### Written instruction
Copy the following lines verbatim, covering every item, but omit the pictures from your answer.

### Information given
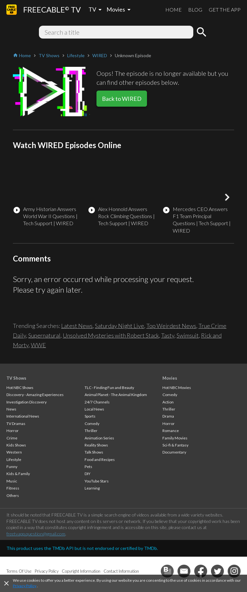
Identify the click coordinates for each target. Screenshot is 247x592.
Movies (169, 378)
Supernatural (44, 335)
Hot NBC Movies (176, 387)
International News (22, 416)
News (11, 409)
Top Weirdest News (171, 325)
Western (14, 452)
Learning (92, 488)
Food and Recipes (100, 459)
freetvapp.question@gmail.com (35, 533)
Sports (90, 416)
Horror (12, 430)
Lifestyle (13, 459)
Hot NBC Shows (19, 387)
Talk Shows (94, 452)
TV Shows (16, 378)
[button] (227, 197)
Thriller (91, 430)
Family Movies (175, 438)
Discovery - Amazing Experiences (35, 394)
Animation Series (99, 438)
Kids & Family (18, 473)
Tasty (167, 335)
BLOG (195, 9)
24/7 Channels (97, 402)
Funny (11, 466)
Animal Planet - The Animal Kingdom (116, 394)
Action (168, 402)
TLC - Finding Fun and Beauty (109, 387)
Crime (11, 438)
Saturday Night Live (119, 325)
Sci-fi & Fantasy (175, 445)
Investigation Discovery (26, 402)
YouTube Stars (97, 481)
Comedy (92, 423)
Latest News (77, 325)
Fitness (12, 488)
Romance (170, 430)
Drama (168, 416)
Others (12, 495)
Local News (94, 409)
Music (11, 481)
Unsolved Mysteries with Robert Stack (111, 335)
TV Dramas (15, 423)
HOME (173, 9)
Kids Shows (16, 445)
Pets (88, 466)
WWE (38, 345)
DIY (87, 473)
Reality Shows (96, 445)
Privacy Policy (24, 585)
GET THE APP (225, 9)
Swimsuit (188, 335)
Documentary (174, 452)
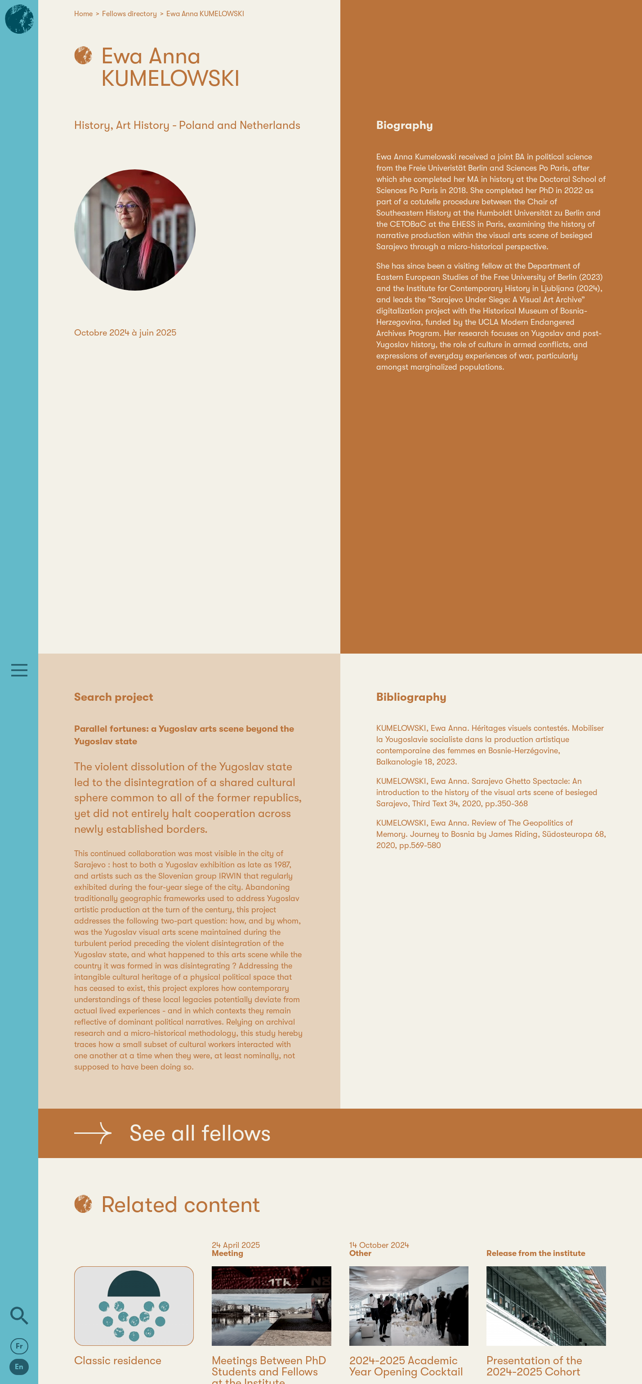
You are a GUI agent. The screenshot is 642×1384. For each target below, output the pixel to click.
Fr (19, 1346)
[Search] (19, 1316)
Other (360, 1253)
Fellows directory (129, 14)
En (19, 1367)
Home (83, 14)
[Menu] (19, 670)
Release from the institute (535, 1253)
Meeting (227, 1253)
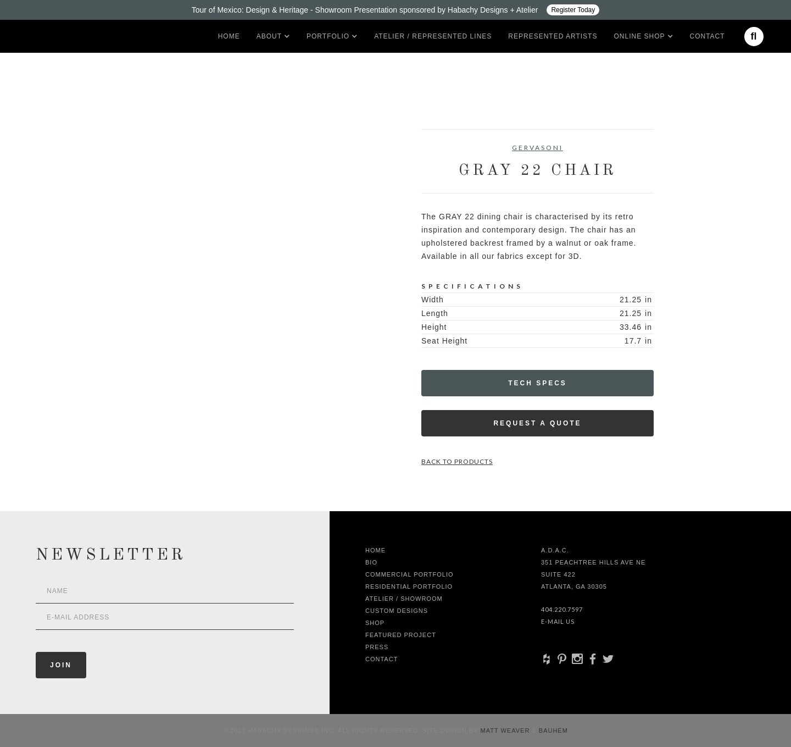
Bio (371, 562)
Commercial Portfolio (409, 574)
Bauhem (552, 730)
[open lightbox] (162, 179)
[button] (269, 36)
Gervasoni (537, 147)
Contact (707, 36)
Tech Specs (537, 383)
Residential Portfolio (409, 586)
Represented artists (552, 36)
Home (229, 36)
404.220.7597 (562, 609)
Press (376, 647)
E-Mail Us (558, 621)
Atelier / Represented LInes (433, 36)
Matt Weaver (506, 730)
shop (375, 622)
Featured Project (400, 635)
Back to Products (457, 461)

### Response to this exercise
Identify the click coordinates for each target. Screenshot is 247x592.
Movies (169, 378)
Supernatural (44, 335)
Hot NBC Movies (176, 387)
International News (22, 416)
News (11, 409)
Top Weirdest News (171, 325)
Western (14, 452)
Learning (92, 488)
Food and Recipes (100, 459)
freetvapp.question@gmail.com (35, 533)
Sports (90, 416)
Horror (12, 430)
Lifestyle (13, 459)
Hot NBC Shows (19, 387)
Talk Shows (94, 452)
TV Shows (16, 378)
[button] (227, 197)
Thriller (91, 430)
Family Movies (175, 438)
Discovery - Amazing Experiences (35, 394)
Animation Series (99, 438)
Kids & Family (18, 473)
Tasty (167, 335)
BLOG (195, 9)
24/7 Channels (97, 402)
Funny (11, 466)
Animal Planet - The Animal Kingdom (116, 394)
Action (168, 402)
TLC - Finding Fun and Beauty (109, 387)
Crime (11, 438)
Saturday Night Live (119, 325)
Sci-fi & Fantasy (175, 445)
Investigation Discovery (26, 402)
YouTube Stars (97, 481)
Comedy (92, 423)
Latest News (77, 325)
Fitness (12, 488)
Romance (170, 430)
Drama (168, 416)
Others (12, 495)
Local News (94, 409)
Music (11, 481)
Unsolved Mysteries with Robert Stack (111, 335)
TV Dramas (15, 423)
HOME (173, 9)
Kids Shows (16, 445)
Pets (88, 466)
WWE (38, 345)
DIY (87, 473)
Reality Shows (96, 445)
Privacy Policy (24, 585)
GET THE APP (225, 9)
Swimsuit (188, 335)
Documentary (174, 452)
You are a GUI agent. The screenshot is 642×1384. For each target below, output the pixel to click.
Fr (19, 1346)
[Search] (19, 1316)
Other (360, 1253)
Fellows directory (129, 14)
En (19, 1367)
Home (83, 14)
[Menu] (19, 670)
Release from the institute (535, 1253)
Meeting (227, 1253)
Bio (371, 562)
Commercial Portfolio (409, 574)
Bauhem (552, 730)
[open lightbox] (162, 179)
[button] (269, 36)
Gervasoni (537, 147)
Contact (707, 36)
Tech Specs (537, 383)
Residential Portfolio (409, 586)
Represented artists (552, 36)
Home (229, 36)
404.220.7597 (562, 609)
Press (376, 647)
E-Mail Us (558, 621)
Atelier / Represented LInes (433, 36)
Matt Weaver (506, 730)
shop (375, 622)
Featured Project (400, 635)
Back to Products (457, 461)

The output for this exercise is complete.